Agent Communication

Biologically, communication is closely related to and probably originated from cooperation. For example, vervet monkeys can make different vocalizations to warn other members of the group about different predators. Similarly, communication can be crucially important in MARL for cooperation, especially for the scenarios where a large number of agents work in a collaborative way, such as autonomous vehicles planning, smart grid control, and multi-robot control. Communication enables agents to behave collaboratively.

ATOC

There are several approaches for learning communication in MARL. However, information sharing among all agents or in predefined communication architectures that existing methods adopt can be problematic. When there is a large number of agents, agents hardly differentiate valuable information that helps cooperative decision making from globally shared information, and hence communication barely helps and could even jeopardize the learning of cooperation. Moreover, in real-world applications, it is costly that all agents communicate with each other, since receiving a large amount of information requires high bandwidth and incurs long delay and high computational complexity. Predefined communication architectures might help, however they restrict communication among specific agents and thus restrain potential cooperation. To tackle these difficulties, we propose an attentional communication model, ATOC, to enable agents to learn effective and efficient communication under partially observable distributed environment for large-scale MARL. Inspired by recurrent models of visual attention, we design an attention unit that receives encoded local observation and action intention of an agent and determines whether the agent should communicate with other agents to cooperate in its observable field.
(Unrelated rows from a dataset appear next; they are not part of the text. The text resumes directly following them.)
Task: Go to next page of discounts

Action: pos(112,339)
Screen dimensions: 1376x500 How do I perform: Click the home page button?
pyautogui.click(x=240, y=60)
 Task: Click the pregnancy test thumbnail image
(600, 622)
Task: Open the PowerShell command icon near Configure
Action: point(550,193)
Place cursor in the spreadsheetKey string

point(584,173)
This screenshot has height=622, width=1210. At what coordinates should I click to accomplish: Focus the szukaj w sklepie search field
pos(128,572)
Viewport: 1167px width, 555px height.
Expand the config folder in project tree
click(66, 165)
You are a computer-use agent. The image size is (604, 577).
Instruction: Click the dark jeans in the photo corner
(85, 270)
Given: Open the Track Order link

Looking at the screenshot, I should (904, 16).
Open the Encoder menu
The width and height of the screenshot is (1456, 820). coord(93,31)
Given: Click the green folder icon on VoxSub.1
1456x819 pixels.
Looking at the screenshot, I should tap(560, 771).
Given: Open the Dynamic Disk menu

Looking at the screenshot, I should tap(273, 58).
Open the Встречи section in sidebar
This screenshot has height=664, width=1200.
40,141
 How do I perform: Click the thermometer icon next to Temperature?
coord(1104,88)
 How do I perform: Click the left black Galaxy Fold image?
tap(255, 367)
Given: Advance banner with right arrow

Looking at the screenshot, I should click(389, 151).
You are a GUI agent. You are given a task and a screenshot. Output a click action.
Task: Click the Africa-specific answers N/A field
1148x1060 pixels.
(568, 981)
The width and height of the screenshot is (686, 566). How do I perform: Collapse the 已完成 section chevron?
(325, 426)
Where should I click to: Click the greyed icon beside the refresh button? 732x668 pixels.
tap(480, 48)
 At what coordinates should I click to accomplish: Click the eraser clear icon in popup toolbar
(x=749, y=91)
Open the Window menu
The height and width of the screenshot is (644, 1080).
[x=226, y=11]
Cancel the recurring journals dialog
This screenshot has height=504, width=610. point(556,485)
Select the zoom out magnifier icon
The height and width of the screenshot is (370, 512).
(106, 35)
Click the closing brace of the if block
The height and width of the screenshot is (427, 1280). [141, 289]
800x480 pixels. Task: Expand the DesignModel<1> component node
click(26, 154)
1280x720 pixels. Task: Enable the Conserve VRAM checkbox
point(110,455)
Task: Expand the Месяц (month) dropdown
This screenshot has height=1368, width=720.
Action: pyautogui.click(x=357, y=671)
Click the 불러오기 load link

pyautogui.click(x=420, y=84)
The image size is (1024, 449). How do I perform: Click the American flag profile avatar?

If so, the agent, called initiator, selects collaborators to form a communication group for coordinated strategies. The communication group dynamically changes and retains only when necessary. We exploit a bi-directional LSTM unit as the communication channel to connect each agent within a communication group. The LSTM unit takes as input internal states and returns thoughts that guide agents for coordinated strategies. The LSTM unit selectively outputs important information for cooperative decision making, which makes it possible for agents to learn coordinated strategies in dynamic communication environments. ATOC agents are able to develop coordinated and sophisticated strategies in various cooperation scenarios.

I2C

Most existing work of multi-agent communication focuses on broadcast communication, which is not only impractical but also leads to information redundancy that could even impair the learning process. To tackle these difficulties, we propose Individually Inferred Communication (I2C), a simple yet effective model to enable agents to learn a prior for agent-agent communication. The prior knowledge is learned via causal inference and realized by a feed-forward neural network that maps the agent’s local observation to a belief about who to communicate with. The influence of one agent on another is inferred via the joint action-value function in multi-agent reinforcement learning and quantified to label the necessity of agent-agent communication. Furthermore, the agent policy is regularized to better exploit communicated messages. Empirically, we show that I2C can not only reduce communication overhead but also improve the performance in a variety of multi-agent cooperative scenarios, comparing to existing methods.